PROVIDED DATA Start Marker
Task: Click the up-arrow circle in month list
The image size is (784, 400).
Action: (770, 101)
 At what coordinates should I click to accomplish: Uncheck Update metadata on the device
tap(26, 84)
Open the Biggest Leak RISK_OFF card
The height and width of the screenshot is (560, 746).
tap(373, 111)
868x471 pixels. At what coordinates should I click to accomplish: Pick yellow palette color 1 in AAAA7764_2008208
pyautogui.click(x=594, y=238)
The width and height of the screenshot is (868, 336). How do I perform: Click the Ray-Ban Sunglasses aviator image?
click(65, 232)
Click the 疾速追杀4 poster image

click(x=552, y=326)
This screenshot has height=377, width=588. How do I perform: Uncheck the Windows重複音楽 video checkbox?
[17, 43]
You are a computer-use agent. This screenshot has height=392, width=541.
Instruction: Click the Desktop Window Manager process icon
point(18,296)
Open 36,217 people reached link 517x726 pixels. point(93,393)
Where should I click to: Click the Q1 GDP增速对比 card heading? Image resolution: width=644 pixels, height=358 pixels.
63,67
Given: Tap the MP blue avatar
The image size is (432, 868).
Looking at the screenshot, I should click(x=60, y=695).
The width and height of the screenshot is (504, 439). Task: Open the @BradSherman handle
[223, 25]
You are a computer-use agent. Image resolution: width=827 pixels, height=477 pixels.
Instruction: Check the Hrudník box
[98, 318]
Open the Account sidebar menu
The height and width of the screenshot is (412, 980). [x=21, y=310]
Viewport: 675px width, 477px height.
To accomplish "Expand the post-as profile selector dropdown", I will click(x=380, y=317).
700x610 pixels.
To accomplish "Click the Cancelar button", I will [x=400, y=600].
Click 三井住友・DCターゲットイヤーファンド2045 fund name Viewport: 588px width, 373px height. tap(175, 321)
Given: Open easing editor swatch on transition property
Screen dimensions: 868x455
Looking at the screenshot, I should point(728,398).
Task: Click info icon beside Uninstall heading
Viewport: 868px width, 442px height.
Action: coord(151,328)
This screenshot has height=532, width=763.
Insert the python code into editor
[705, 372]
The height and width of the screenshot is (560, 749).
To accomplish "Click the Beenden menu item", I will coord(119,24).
PROVIDED DATA End Marker
## ABOUT THIS TASK
Type the data again exactly. Leave nothing out.

## RESULT OF THIS TASK
Task: Click the up-arrow circle in month list
The image size is (784, 400).
Action: (770, 101)
 At what coordinates should I click to accomplish: Uncheck Update metadata on the device
tap(26, 84)
Open the Biggest Leak RISK_OFF card
The height and width of the screenshot is (560, 746).
tap(373, 111)
868x471 pixels. At what coordinates should I click to accomplish: Pick yellow palette color 1 in AAAA7764_2008208
pyautogui.click(x=594, y=238)
The width and height of the screenshot is (868, 336). How do I perform: Click the Ray-Ban Sunglasses aviator image?
click(65, 232)
Click the 疾速追杀4 poster image

click(x=552, y=326)
This screenshot has height=377, width=588. How do I perform: Uncheck the Windows重複音楽 video checkbox?
[17, 43]
You are a computer-use agent. This screenshot has height=392, width=541.
Instruction: Click the Desktop Window Manager process icon
point(18,296)
Open 36,217 people reached link 517x726 pixels. point(93,393)
Where should I click to: Click the Q1 GDP增速对比 card heading? Image resolution: width=644 pixels, height=358 pixels.
63,67
Given: Tap the MP blue avatar
The image size is (432, 868).
Looking at the screenshot, I should click(x=60, y=695).
The width and height of the screenshot is (504, 439). Task: Open the @BradSherman handle
[223, 25]
You are a computer-use agent. Image resolution: width=827 pixels, height=477 pixels.
Instruction: Check the Hrudník box
[98, 318]
Open the Account sidebar menu
The height and width of the screenshot is (412, 980). [x=21, y=310]
Viewport: 675px width, 477px height.
To accomplish "Expand the post-as profile selector dropdown", I will click(x=380, y=317).
700x610 pixels.
To accomplish "Click the Cancelar button", I will [x=400, y=600].
Click 三井住友・DCターゲットイヤーファンド2045 fund name Viewport: 588px width, 373px height. tap(175, 321)
Given: Open easing editor swatch on transition property
Screen dimensions: 868x455
Looking at the screenshot, I should point(728,398).
Task: Click info icon beside Uninstall heading
Viewport: 868px width, 442px height.
Action: coord(151,328)
This screenshot has height=532, width=763.
Insert the python code into editor
[705, 372]
The height and width of the screenshot is (560, 749).
To accomplish "Click the Beenden menu item", I will coord(119,24).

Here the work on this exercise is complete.